■ What the task asks:
Answer from the passage about the adopted baby:
(a) Where did the writer first take the baby out?
(b) How old is the baby on the day of writing?
(c) What have they started increasing for him?

Confession: I kind of forget my baby’s black. I mean, I’m not ignorant of the fact (especially when trying to detangle his hair), but I sort of forget that it’s a thing.

The first time I took him out we went to the hot springs for Yaya’s swim lesson. When we walked into the building, I felt like I was in a scene from a sit-com or something. Everyone turned their heads and looked at us. Not in a mean way — totally friendly and smiley and gushing. But I sort of had this moment of, “Oh! Okay. This is what it’s going to be like.” It just took me off guard.

I know it probably won’t always be that way. I know some of it is because he is a baby and — even though there’s tons of adoptive families here — it’s not as though the town I live in is swarming with African/African-American babies. I think that as he grows the attention will wane. He was SUPER tiny those first weeks home and I’m sure people were just in awe of his size. Heck, I sure was.

It’s not that I necessarily mind people asking questions or lavishing compliments on him. Sometimes I love answering questions and gushing about him, and sometimes I just want to be alone and enjoy a Starbucks without people plopping themselves down next to me while they wait for their coffee and asking invasive questions. So, it’s largely a “me” thing and these poor unsuspecting strangers might have no idea what mood they are going to catch me in. Sometimes it’s just a little tricky to have some privacy or a moment to ourselves when we’re hanging out, and I don’t want Baby Boy to always feel like he’s the poster child for adoption once he becomes more aware of the attention.

And sometimes, it does catch me off guard a little bit when people are so forward with a question or with just — themselves. One time I was in the hot springs with him one morning watching Yaya swim, and all of a sudden this hand reached over from the pool behind me and started caressing him. No joke. Sometimes people will — in their barrage of questions — ask something like whether or not the government made sure he didn’t have any diseases before they let him come to America (umm…maybe I should ask if you’ve been screened for any diseases before you start touching my baby?). And it’s not uncommon to flat out get asked, “So what’s his story?”  And while there’s parts that we do share, there’s much that just our parents and a few adoptive friends know — so it just kind of makes things awkward because no matter how much I rehearse our, “We’re not sharing that” response, I usually end up sputtering and stammering awkwardly and drawing things out longer than I really need too in an effort to try and be nice.

But truly, for the most part, people are awesome and respectful and sweet. It just takes some getting used to for me and has taken some thought and discussion on our part for how to respectfully answer questions in a way that educates people and protects our family’s privacy. It was something we talked about at length during the process, but now that it’s here and it’s real and it’s more invasive than I anticipated, it’s a little more difficult to navigate. But we do our best and pray that God gives us wisdom and guidance as we enjoy the abundant blessings of being an adoptive family.

On another note, today baby boy is ten months old — and has been home one month!  He is doing so well — I’ll post updates in more detail another time, but he is sleeping well at night besides some night terrors, doing better with nutrition, and gaining weight and muscle tone like mad. We’ve started increasing the length of his physical therapy visits since he is tolerating them so well, and he is just as sweet and lovely as can be. Thank you, Jesus!

■ Dataset excerpts:
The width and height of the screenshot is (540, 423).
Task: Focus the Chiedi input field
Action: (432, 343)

==

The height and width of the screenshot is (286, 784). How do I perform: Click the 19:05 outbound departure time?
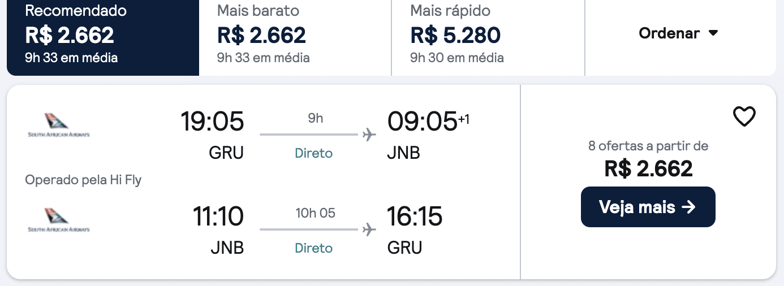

■ Answer to the exercise:
(a) To the hot springs, for Yaya's swim lesson.
(b) Ten months old.
(c) The length of his physical therapy visits.